Contextual Recognition of Head Gestures

Louis-Philippe Morency & Trevor Darrell


Head pose and gesture offer several key conversational grounding cues and are used extensively in face-to-face interaction among people. We investigate how dialog context from an embodied conversational agent (ECA) can improve visual recognition of user gestures. We present a recognition framework which (1) extracts contextual features from an ECA's dialog manager, (2) computes a prediction of head nod and head shakes, and (3) integrates the contextual predictions with the visual observation of a vision-based head gesture recognizer. We found a subset of lexical, punctuation and timing features that are easily available in most ECA architectures and can be used to learn how to predict user feedback. Using a discriminative approach to contextual prediction and multi-modal integration, we were able to improve the performance of head gesture detection even when the topic of the test set was significantly different than the training set.

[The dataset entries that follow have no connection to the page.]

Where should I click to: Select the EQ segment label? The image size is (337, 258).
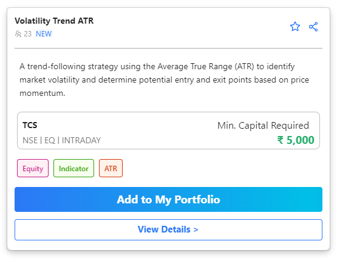[x=50, y=140]
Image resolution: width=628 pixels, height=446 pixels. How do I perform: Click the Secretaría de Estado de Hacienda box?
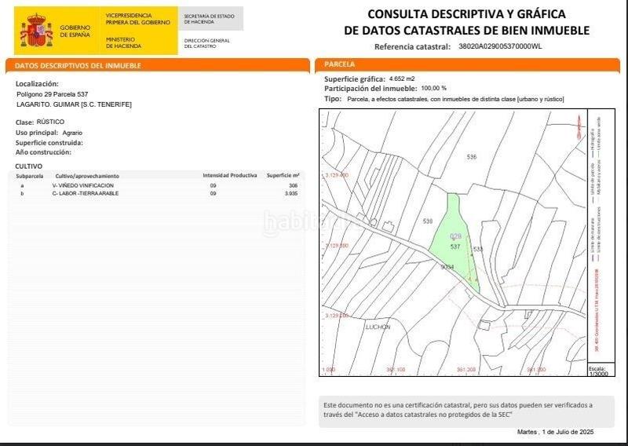pyautogui.click(x=209, y=19)
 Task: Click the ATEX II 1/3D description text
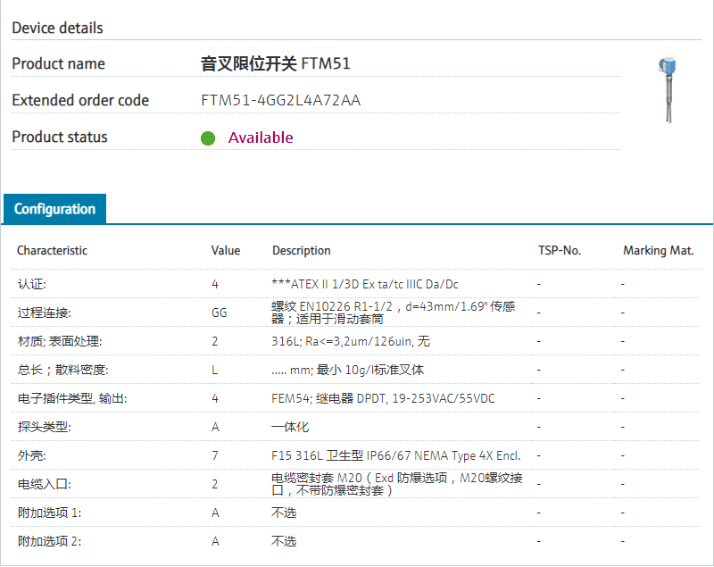tap(365, 284)
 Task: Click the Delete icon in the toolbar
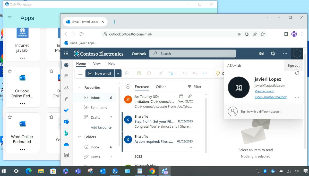pyautogui.click(x=127, y=73)
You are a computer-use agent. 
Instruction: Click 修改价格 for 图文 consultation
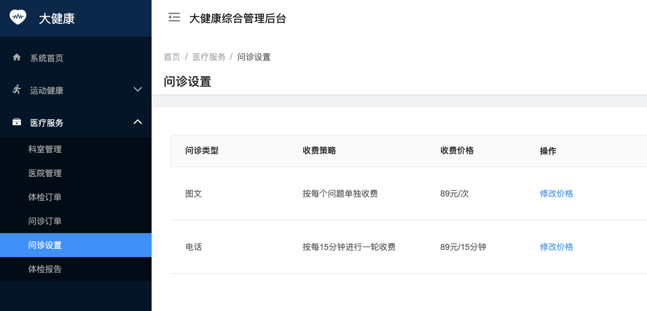click(557, 194)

During face-to-face conversation, people use visual feedback to communicate relevant information and to synchronize rhythm between participants. A good example of nonverbal feedback is head nodding and its use for visual grounding, turn-taking and answering yes/no questions. When recognizing visual feedback, people use more than their visual perception. Knowledge about the current topic and expectations from previous utterances help guide our visual perception in recognizing nonverbal cues. Our goal is to equip an embodied conversational agent (ECA) with the ability to use contextual information for performing visual feedback recognition much in the same way people do.

In the last decade, many ECAs have been developed for face-to-face interaction. A key component of these systems is the dialogue manager, usually consisting of a history of the past events, the current state, and an agenda of future actions. The dialogue manager uses contextual information to decide which verbal or nonverbal action the agent should perform next. This is called context-based synthesis.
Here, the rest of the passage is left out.